I blinked my eyes. Yes. There was a moon. A moon in the darkness meant we were not inside the Skill-pillar any more. Nor between Skill-pillars, wherever that ‘between’ was. We were on the ground somewhere and looking up at the moon. The crow was standing on my chest. As I stirred, she hopped off me and away. For an instant, moonlight ran down her scarlet feathers, then she was gone. Cool night air was soft against my skin. Hard stone was under my back. I lowered my eyes from the moon and saw the Skill-pillar that had dumped me out. Beyond it, forest.
This was not Kelsingra.
I lifted my eyes to it. Oh. It was nearly full. It had been full when we entered the pillar. Either we had come out of the pillar before we had left, or we had been inside it close to a month.
‘Where are we?’ I asked aloud to avoid thinking about days lost. Or months. Years? There were legends of people vanishing into standing stones and emerging years later, either unchanged or very, very old. I wondered if I had aged. I certainly felt older. Weaker. I imagined Nettle an old woman, Bee a mother. I sat up with a shudder.
It took an effort to rise from my sprawl. I rolled onto my hands and knees and stood up. Above me, stars and the almost full moon. I looked up at sheer, rocky walls, and beyond them the dark shapes of evergreen trees. I smelled water. I turned my head and followed the scent. My sandals gritted on sand and small pebbles. The ground sloped down slightly and I came to an immense square pond of standing water. It smelled green. I knelt at the edge, cupped water and drank. And drank some more.

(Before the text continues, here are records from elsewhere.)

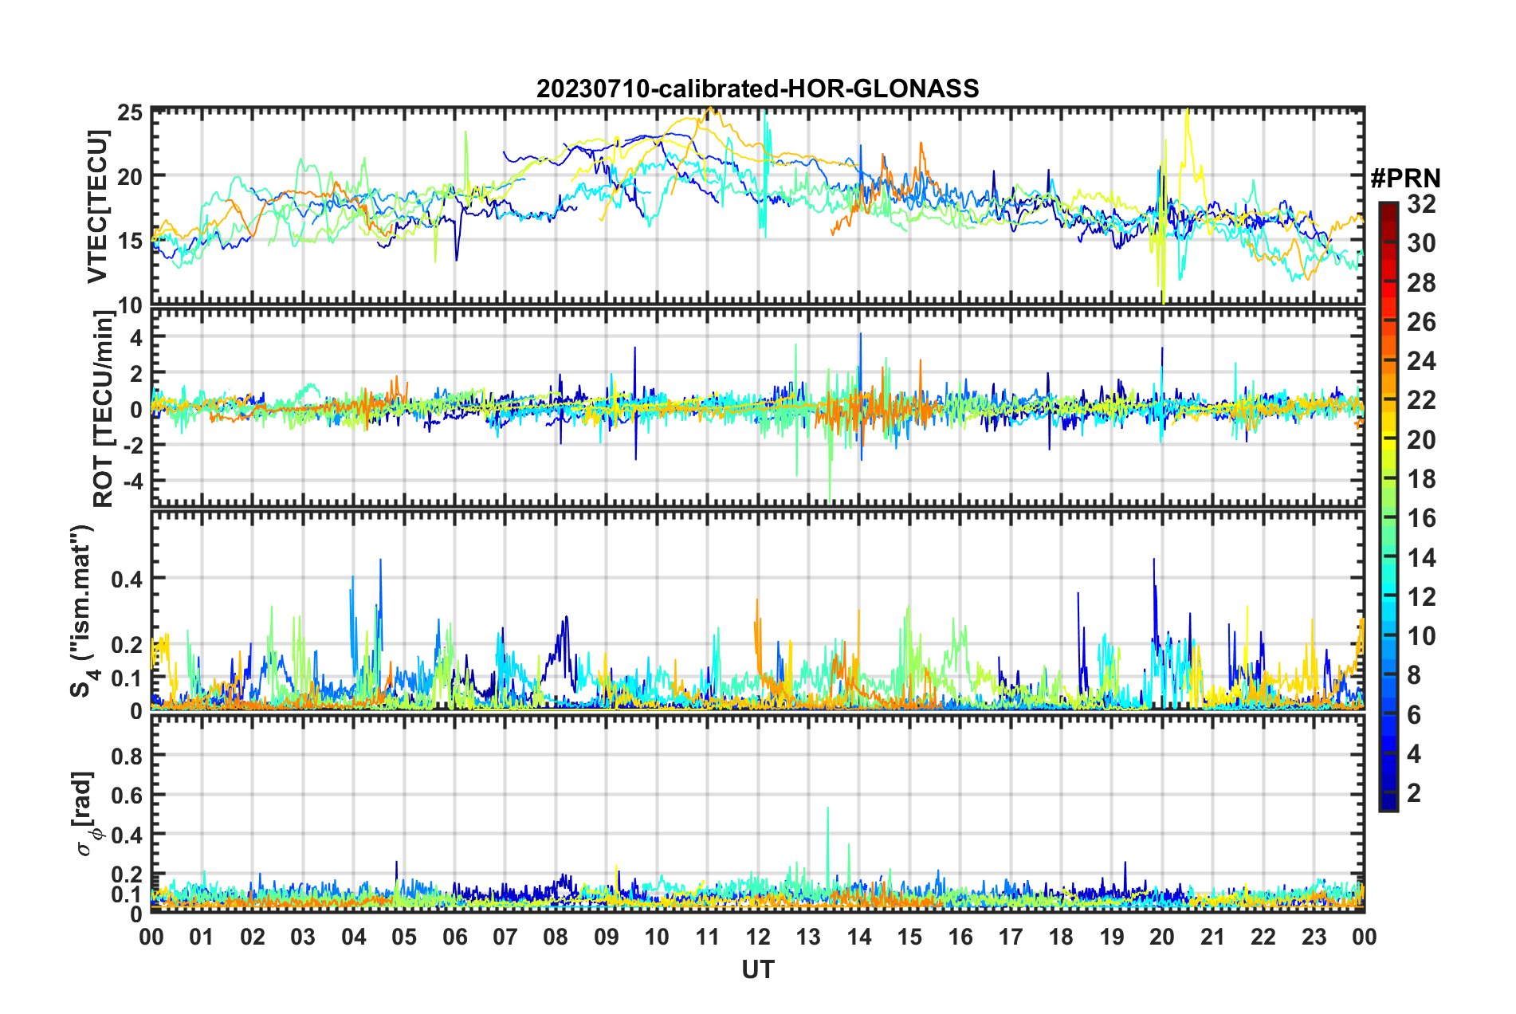
Task: Click the plot title 20230710-calibrated-HOR-GLONASS
Action: tap(757, 88)

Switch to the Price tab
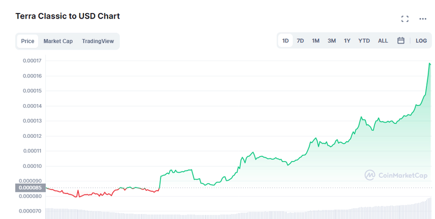coord(28,41)
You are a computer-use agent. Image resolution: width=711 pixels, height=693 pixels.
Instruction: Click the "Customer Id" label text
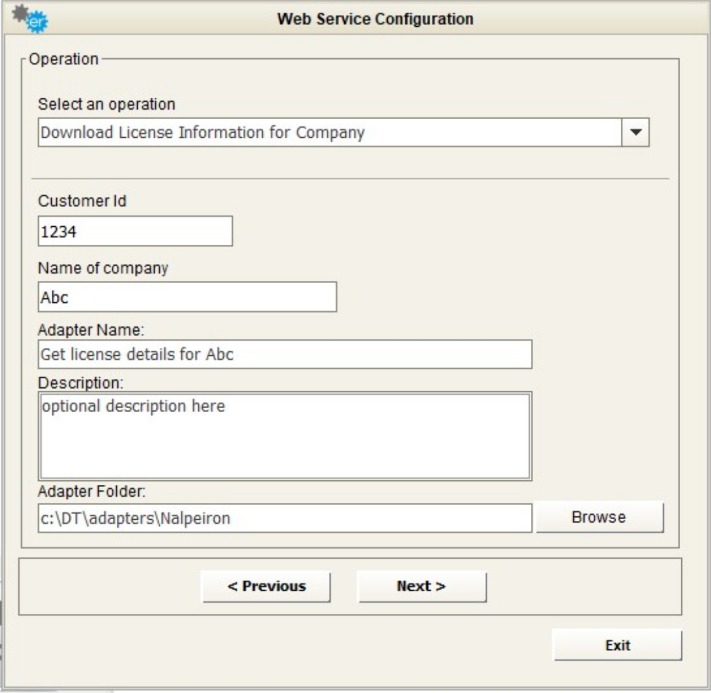[82, 201]
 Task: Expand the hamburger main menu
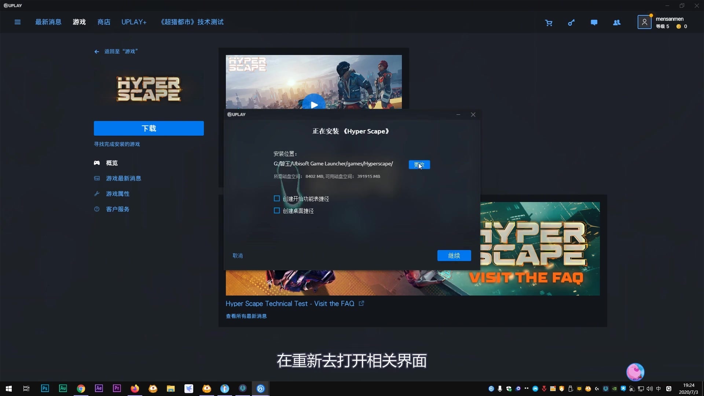(x=17, y=22)
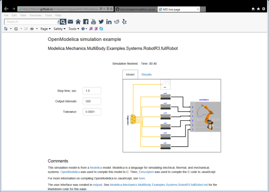The height and width of the screenshot is (192, 269).
Task: Open the YouTube toolbar icon
Action: click(93, 22)

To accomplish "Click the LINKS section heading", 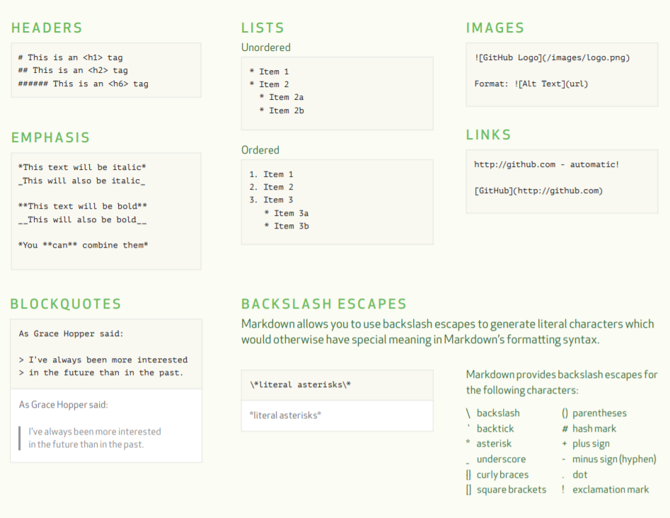I will tap(488, 135).

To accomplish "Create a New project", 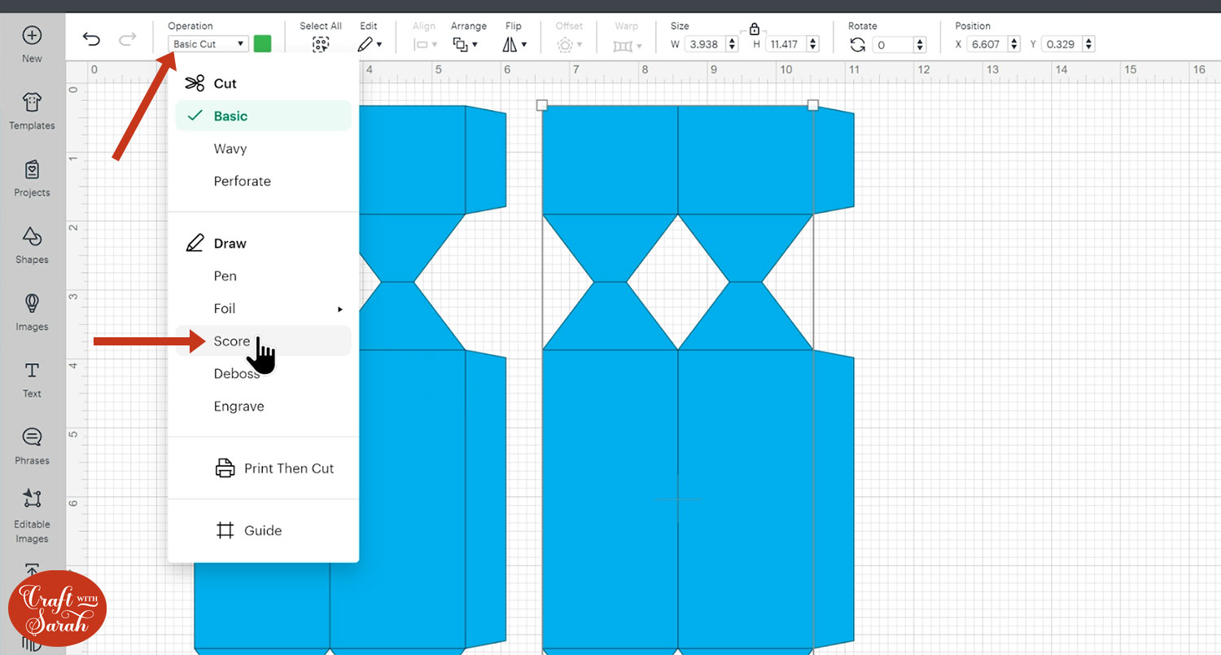I will 32,44.
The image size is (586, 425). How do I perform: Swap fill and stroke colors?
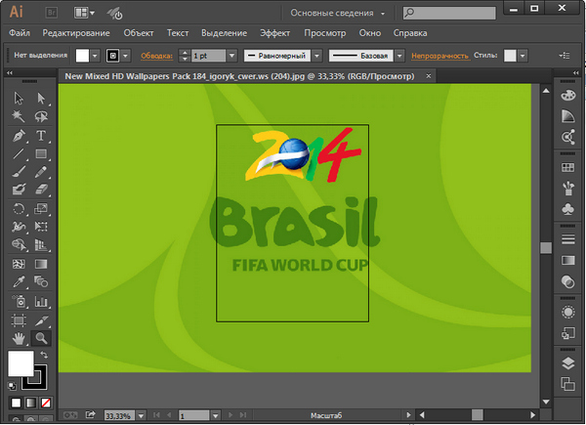tap(42, 355)
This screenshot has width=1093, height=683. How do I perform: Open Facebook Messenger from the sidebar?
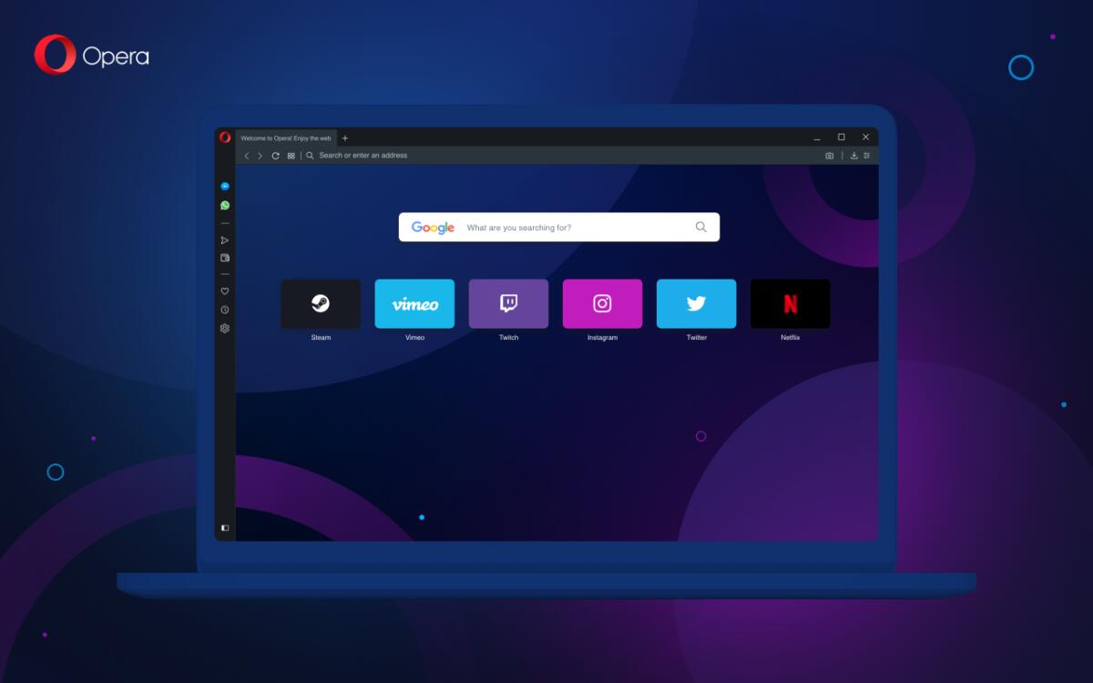(x=224, y=185)
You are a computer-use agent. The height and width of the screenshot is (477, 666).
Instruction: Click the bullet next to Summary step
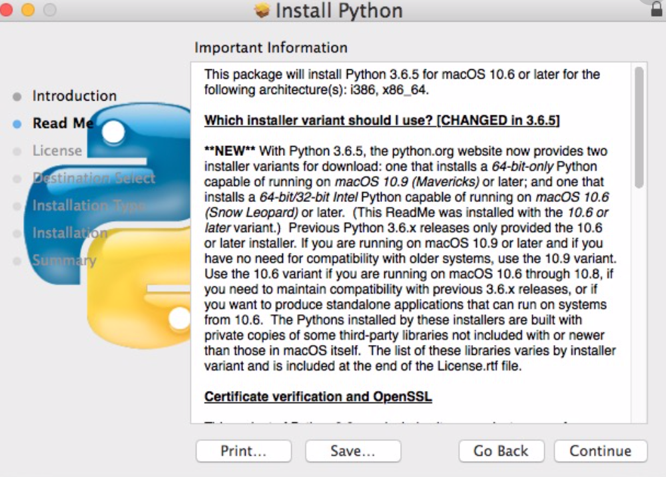pyautogui.click(x=16, y=260)
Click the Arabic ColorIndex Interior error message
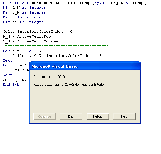The width and height of the screenshot is (161, 154). pos(69,85)
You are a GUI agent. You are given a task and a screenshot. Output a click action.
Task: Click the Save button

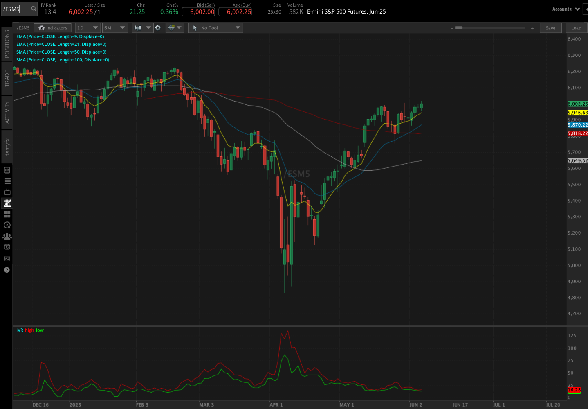(550, 27)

I sat back. I was still hungry but having my thirst quenched also deadened a headache that I had simply been accepting. I looked around in slow recognition. The quarry. The place where the Elderlings had once cut and carved blocks of Skill-stone. I was not far from the place where Verity had ended his days as a man. He had carved his dragon from gleaming black-and-silver stone, and had risen as a dragon to defend the Six Duchies.
I pushed his words to the back of my mind. I had known this place, once. It had changed greatly, and not at all. I tried to recall where Verity’s shabby tent had been, where we had set a fire, where we had camped. The moonlight glinted on the thick silvery veins in the rock. My meandering path took me between and past rejected blocks of memory-stone. Once, Elderling Skill-coteries had come here to select a stone and carve the creature that would become the repository of their memories and bodies. I suspected that it had been an Elderling tradition then was somehow shared with a few Six Duchies coteries. Perhaps somewhere in the walls of Kelsingra or in the memory-blocks of Aslevjal, that tale was stored.
I found Verity’s old campsite. Next to nothing was left after all those years. I had hoped to find more, for we had left all behind when we had fled it. What might have been there? The remains of Kettricken’s bow, a knife, a blanket? The night was chill and I would have welcomed any additional covering. It was strange to have stepped from summer in a warm land to summer in the Mountains.